Authors: Yuankun Xie, Ruibo Fu, Xiaopeng Wang, Zhiyong Wang, Ya Li, Zhengqi Wen, Haonnan Cheng, Long Ye

Published: 2025-08-14 11:56:30+00:00

AI Summary

This paper addresses the significant performance degradation of deepfake audio countermeasures (CMs) in cross-domain scenarios, particularly on social media. It introduces the Fake Speech Wild (FSW) dataset, comprising 254 hours of real and deepfake audio from four different media platforms.
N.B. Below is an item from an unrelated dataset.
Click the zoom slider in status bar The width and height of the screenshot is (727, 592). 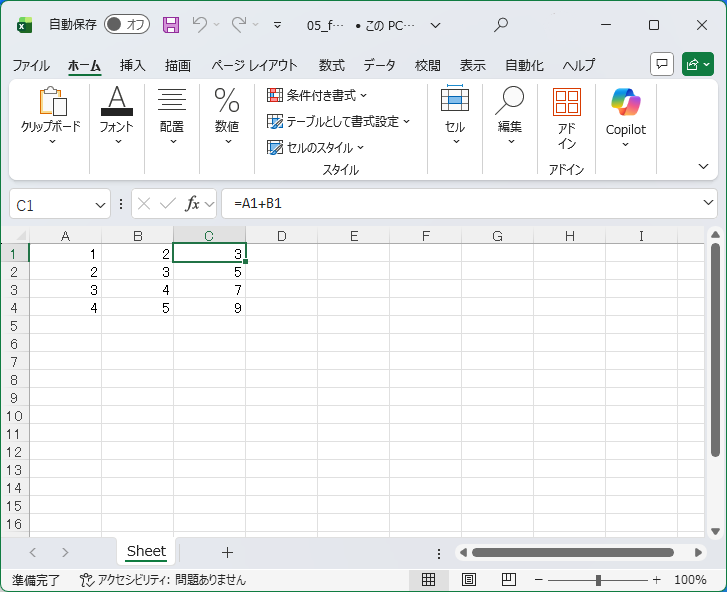pos(598,580)
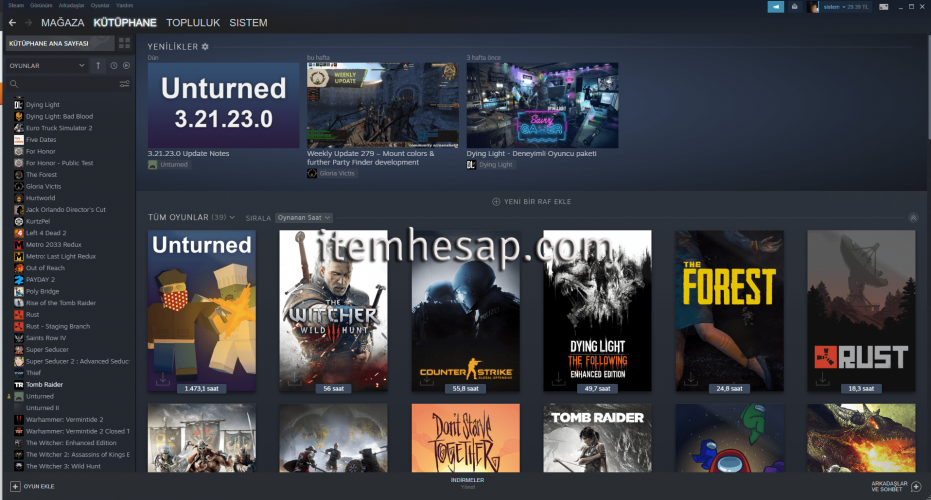
Task: Open the MAĞAZA tab
Action: 62,22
By establishing a benchmark with self-supervised learning (SSL)-based CMs and employing data augmentation strategies with joint training on public and FSW datasets, the research achieves an average equal error rate (EER) of 3.54% for real-world deepfake audio detection.

Abstract

The rapid advancement of speech generation technology has led to the widespread proliferation of deepfake speech across social media platforms. While deepfake audio countermeasures (CMs) achieve promising results on public datasets, their performance degrades significantly in cross-domain scenarios. To advance CMs for real-world deepfake detection, we first propose the Fake Speech Wild (FSW) dataset, which includes 254 hours of real and deepfake audio from four different media platforms, focusing on social media. As CMs, we establish a benchmark using public datasets and advanced selfsupervised learning (SSL)-based CMs to evaluate current CMs in real-world scenarios. We also assess the effectiveness of data augmentation strategies in enhancing CM robustness for detecting deepfake speech on social media. Finally, by augmenting public datasets and incorporating the FSW training set, we significantly advanced real-world deepfake audio detection performance, achieving an average equal error rate (EER) of 3.54% across all evaluation sets.


Key findings
Publicly trained CMs exhibit significant performance degradation on wild datasets like ITW and FSW, emphasizing the generalization issue in real-world scenarios. Data augmentation strategies, particularly MUSAN & RIR, significantly enhance CM robustness on cross-domain datasets. The most effective approach, involving joint training of MR-augmented public datasets and the FSW training set with XLSR-AASIST, achieves an average EER of 3.54% across all evaluation sets, setting a new benchmark for real-world deepfake audio detection.
Approach
The approach involves constructing the Fake Speech Wild (FSW) dataset from social media platforms to address real-world deepfake detection challenges. A benchmark is established using advanced SSL-based countermeasures, and the effectiveness of noise data augmentation strategies (MUSAN & RIR, Rawboost) is assessed. Optimal performance is achieved by jointly training augmented public datasets with the FSW training set.
Datasets
Fake Speech Wild (FSW), ASVspoof2019LA (19LA), Codecfake, CFAD, In the Wild (ITW), MUSAN, RIR
Model(s)
AASIST, WavLM-AASIST (using WavLM-large), XLSR-AASIST (using Wav2Vec-XLS-R)
Author countries
China